Depending on the source you read, it’s reckoned that only about 10% of people will manage to keep their New Year’s Resolutions. But we would all admit that there is something about the ‘in with the new’, fresh start feeling that comes with the beginning of a new calendar that makes us want to try.
So how come that feeling rarely lasts longer than the Christmas leftovers and we’ve all written ourselves off as failures by about 15th January? We think New Year’s Resolvers just need to understand some simple psychology in order to achieve success.
The science-bit: the motivational cycle of change
Back in the 1970s, two smart psychologists (James Prochaska and Carlo DiClimente) started investigating how humans can choose to change. They came up with the motivational cycle of change theory, which has five steps (or six, if you choose to include ‘termination’ – we’re not as we’re not admitting defeat!). So, what are the five steps and how do they relate to New Year’s Resolutions?
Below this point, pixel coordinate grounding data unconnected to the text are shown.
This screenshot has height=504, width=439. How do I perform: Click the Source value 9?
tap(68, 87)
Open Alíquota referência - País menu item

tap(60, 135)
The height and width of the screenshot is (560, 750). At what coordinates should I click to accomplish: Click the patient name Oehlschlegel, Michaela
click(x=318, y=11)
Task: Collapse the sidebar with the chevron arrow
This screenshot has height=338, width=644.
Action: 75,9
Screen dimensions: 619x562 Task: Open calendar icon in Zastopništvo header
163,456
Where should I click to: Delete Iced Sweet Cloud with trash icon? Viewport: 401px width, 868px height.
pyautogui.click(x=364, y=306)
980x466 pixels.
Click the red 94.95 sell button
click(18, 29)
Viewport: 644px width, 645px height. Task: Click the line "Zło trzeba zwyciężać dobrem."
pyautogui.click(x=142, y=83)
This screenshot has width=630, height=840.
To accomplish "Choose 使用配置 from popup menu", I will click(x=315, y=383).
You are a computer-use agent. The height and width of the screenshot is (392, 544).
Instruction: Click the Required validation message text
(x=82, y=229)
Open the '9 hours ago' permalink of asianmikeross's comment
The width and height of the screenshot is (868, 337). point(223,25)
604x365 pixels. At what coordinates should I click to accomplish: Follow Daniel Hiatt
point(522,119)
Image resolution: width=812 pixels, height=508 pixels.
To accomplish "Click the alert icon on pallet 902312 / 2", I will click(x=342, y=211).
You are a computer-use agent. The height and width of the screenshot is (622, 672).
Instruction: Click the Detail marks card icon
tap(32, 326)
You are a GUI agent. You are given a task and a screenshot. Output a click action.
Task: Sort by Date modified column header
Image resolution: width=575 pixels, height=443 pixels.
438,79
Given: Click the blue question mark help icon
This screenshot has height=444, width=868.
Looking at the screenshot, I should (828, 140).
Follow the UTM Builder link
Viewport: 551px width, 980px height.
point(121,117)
Steps 1 and 2 – pre-contemplation and contemplation
These early stages are about our levels of awareness of the need to change. They could be summed up by the journey from “Why should I bother giving up smoking?” (for example) to “I really should think about giving up smoking.” It’s probably in step 2 that we’re actually making our Resolutions. It really helps to focus not just on what we want to change but why we want to change; make a list of all the benefits that will come from the change and keep it handy.
Step 3 – preparation
Having made our Resolution, this step is about being prepared. If we follow our quitting smoking example, it might mean research about what help is available or the difference between nicotine sprays and gum. For most New Year’s Resolvers, we don’t spend enough time at the preparation stage. Resolutions can be a bit spontaneous, meaning we haven’t given ourselves enough ‘mental time’ to grapple with the challenge ahead. Perhaps giving yourself January to prepare and actually starting your Resolution on 1st February might help.
Step 4 – action
To start with, the action is often the easy bit, while we’re all fired up and enthusiastic! It could help to keep an ‘action diary’ so you can record each step you’ve taken towards changing your behaviour each day (however small it might seem at the time). Notes like “Jim offered me a cigarette over coffee but I said no”; in behaviour terms, it might seem small but this is something to be proud of.
Step 5 – maintenance
Let’s be honest, we all know that this is where most of us will fall down; we’ll cave in, have that cigarette then write ourselves off as a lost cause. Not so fast! You are only human – forgive yourself, enjoy the cigarette and tell yourself that you will do better tomorrow. It takes time to change a habit so you can’t expect overnight success. Meanwhile, reflect on your ‘action diary’ of everything you have already achieved, avoid those ‘trigger situations’ (like not going for coffee with Jim!) and look back at the list of benefits you made; they will all help motivate you to keep your Resolution.